** Opening SUPPLIED RECORDS block **

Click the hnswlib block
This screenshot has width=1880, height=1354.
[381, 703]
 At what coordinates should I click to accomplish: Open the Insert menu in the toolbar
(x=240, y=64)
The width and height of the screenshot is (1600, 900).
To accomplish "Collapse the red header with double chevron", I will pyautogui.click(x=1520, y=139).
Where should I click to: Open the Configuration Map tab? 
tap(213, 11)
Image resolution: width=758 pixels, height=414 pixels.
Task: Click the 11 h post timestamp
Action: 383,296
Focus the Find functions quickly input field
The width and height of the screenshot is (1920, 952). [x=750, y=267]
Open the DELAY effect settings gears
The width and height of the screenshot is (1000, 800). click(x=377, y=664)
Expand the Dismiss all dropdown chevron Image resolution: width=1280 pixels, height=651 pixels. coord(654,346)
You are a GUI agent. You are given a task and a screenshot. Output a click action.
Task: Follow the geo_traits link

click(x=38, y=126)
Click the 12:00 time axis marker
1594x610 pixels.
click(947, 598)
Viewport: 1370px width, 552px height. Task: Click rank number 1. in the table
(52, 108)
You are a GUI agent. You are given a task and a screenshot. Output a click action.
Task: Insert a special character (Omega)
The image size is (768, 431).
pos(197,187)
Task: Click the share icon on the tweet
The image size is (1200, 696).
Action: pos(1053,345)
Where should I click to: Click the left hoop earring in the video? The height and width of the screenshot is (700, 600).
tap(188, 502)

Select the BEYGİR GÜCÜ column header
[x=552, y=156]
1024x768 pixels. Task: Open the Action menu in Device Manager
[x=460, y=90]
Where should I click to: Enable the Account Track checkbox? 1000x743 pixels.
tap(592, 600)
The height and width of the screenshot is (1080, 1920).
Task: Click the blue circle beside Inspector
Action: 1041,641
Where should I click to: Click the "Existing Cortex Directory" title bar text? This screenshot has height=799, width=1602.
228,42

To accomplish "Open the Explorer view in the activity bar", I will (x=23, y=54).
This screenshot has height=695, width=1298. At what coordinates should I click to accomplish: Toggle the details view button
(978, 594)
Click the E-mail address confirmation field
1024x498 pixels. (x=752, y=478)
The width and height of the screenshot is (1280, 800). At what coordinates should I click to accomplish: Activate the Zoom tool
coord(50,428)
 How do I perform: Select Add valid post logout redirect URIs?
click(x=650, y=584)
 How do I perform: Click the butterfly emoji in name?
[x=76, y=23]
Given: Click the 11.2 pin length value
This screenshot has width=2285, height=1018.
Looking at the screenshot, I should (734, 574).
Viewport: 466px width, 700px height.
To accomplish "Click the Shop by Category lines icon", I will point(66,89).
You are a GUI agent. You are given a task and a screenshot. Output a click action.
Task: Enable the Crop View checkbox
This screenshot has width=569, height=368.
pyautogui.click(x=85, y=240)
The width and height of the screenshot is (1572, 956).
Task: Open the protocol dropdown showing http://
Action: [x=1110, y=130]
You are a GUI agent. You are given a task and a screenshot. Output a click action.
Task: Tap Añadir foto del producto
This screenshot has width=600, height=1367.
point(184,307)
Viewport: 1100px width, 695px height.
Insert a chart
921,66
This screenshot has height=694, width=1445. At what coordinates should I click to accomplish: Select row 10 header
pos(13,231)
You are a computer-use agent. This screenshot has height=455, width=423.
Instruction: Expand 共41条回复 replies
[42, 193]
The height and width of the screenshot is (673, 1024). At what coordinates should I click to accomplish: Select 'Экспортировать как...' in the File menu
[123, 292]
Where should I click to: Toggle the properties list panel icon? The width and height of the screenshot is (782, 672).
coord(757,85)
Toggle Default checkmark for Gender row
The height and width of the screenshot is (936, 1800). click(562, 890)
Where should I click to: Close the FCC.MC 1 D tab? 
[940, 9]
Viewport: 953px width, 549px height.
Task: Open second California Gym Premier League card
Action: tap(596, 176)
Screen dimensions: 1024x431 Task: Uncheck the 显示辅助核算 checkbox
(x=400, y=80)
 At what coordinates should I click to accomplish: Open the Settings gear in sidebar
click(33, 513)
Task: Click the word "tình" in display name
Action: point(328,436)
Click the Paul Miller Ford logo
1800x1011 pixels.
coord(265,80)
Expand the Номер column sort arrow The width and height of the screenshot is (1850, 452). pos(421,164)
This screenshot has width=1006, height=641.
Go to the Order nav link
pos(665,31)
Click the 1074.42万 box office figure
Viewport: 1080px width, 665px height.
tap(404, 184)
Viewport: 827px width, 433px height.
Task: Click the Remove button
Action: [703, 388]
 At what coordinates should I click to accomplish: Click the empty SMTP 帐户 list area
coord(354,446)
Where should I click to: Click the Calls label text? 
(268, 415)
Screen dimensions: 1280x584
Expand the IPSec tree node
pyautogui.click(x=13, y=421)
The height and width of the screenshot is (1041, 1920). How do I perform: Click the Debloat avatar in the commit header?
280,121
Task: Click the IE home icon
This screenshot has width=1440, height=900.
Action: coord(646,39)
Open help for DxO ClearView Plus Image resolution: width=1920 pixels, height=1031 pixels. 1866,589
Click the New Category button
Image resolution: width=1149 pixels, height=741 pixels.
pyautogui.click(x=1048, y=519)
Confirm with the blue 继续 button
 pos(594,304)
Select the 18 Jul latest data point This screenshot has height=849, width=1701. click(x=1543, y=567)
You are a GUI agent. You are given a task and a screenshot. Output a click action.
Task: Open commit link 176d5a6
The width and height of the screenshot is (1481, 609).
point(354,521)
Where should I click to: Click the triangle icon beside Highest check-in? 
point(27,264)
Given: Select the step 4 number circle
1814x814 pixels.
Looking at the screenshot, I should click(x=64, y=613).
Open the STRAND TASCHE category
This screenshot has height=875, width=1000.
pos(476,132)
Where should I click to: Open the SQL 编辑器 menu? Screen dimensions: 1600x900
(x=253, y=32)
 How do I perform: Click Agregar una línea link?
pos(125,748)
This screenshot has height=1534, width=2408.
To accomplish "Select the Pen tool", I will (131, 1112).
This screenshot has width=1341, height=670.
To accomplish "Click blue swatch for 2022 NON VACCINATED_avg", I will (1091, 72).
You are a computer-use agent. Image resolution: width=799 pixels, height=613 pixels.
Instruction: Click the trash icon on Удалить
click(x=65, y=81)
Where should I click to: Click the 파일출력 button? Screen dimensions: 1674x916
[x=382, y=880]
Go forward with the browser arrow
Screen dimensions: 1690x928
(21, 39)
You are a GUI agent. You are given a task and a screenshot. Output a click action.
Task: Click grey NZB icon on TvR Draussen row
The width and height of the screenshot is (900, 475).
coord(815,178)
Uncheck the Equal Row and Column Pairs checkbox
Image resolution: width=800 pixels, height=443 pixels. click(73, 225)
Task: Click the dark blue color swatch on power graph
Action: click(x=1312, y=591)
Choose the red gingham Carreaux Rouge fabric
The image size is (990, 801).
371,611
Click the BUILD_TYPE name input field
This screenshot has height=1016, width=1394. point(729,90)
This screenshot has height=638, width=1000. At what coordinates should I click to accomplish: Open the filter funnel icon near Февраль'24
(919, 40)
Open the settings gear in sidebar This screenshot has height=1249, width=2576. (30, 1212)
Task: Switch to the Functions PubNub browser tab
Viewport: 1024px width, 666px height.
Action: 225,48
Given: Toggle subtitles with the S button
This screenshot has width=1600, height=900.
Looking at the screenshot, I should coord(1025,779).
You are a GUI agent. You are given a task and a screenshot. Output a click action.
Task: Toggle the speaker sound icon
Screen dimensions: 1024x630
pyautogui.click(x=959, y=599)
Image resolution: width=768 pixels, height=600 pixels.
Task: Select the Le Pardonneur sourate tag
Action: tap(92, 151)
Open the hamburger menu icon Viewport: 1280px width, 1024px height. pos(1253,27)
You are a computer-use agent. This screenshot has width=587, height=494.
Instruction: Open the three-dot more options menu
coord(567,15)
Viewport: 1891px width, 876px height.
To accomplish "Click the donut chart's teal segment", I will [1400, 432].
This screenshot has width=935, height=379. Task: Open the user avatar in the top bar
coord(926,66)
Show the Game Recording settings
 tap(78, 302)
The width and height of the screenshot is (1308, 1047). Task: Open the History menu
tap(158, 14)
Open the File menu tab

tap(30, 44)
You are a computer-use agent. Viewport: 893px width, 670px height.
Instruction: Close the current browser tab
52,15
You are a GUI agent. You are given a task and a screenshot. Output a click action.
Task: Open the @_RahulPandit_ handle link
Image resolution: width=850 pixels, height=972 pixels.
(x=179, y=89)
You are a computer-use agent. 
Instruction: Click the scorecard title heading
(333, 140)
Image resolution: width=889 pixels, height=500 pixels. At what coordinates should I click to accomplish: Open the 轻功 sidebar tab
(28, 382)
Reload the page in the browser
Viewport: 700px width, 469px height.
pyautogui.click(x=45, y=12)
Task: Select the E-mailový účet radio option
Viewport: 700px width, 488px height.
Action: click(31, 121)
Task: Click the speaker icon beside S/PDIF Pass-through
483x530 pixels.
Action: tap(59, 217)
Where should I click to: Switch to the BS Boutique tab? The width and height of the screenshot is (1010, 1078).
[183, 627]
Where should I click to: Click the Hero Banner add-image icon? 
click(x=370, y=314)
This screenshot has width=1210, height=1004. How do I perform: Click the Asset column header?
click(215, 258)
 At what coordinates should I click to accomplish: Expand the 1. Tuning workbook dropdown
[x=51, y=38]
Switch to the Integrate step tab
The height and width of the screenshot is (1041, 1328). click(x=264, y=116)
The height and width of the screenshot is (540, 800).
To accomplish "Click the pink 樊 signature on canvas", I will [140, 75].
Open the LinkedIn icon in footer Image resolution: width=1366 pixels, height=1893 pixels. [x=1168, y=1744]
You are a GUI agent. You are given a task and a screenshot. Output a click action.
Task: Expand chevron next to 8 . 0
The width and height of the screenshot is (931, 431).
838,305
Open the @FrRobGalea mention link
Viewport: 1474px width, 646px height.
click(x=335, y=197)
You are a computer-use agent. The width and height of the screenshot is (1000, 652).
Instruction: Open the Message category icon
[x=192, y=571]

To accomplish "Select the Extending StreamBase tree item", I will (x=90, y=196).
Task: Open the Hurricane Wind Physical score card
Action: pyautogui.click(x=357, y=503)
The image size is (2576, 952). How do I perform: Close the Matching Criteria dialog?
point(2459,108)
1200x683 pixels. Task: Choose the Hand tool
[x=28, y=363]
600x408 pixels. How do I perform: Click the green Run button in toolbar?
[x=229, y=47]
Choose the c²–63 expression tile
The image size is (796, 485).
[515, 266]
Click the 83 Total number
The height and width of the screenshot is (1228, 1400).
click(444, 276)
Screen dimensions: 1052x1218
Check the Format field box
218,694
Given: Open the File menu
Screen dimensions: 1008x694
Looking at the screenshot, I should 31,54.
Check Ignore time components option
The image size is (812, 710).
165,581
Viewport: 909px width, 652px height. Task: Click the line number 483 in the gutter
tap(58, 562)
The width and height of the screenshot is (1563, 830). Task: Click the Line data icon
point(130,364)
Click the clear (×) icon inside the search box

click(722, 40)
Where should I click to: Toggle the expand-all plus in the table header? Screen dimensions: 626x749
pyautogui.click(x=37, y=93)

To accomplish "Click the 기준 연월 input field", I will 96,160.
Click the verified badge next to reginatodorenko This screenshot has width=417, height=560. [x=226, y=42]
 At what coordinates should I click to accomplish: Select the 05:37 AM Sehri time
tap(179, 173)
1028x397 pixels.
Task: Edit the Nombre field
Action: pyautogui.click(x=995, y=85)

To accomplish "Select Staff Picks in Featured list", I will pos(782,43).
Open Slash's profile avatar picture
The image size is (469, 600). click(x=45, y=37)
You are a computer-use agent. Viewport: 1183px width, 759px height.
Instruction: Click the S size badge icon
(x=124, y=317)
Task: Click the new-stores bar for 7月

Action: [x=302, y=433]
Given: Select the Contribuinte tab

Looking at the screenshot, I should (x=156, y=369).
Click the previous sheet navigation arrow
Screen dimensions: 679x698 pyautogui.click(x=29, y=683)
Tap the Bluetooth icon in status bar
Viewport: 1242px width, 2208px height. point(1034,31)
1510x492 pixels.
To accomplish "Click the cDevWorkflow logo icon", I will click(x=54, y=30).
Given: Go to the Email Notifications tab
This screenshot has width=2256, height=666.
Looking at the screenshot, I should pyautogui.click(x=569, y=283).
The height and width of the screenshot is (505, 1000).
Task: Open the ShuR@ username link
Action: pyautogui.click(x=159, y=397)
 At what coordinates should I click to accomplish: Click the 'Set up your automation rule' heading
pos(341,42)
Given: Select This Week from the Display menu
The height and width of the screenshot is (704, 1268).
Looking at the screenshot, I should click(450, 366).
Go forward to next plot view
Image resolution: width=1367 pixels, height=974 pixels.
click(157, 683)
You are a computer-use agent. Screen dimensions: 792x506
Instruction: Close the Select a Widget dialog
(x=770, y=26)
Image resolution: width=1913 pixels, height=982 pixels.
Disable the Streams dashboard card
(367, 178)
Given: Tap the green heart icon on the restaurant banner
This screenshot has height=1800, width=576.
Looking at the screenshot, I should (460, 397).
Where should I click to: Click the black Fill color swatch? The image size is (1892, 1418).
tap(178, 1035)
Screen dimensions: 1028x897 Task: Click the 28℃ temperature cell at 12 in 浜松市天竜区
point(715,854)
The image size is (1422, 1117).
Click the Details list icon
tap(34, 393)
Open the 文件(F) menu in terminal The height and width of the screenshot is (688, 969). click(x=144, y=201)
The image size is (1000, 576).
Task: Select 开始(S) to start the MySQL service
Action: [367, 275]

** Closing SUPPLIED RECORDS block **

## WHAT YOU HAVE TO DO
Using the records above, find and show each line with the string "next".

## SOLUTION TO THE PROBLEM
Task: Expand chevron next to 8 . 0
Click the verified badge next to reginatodorenko This screenshot has width=417, height=560. [x=226, y=42]
Go forward to next plot view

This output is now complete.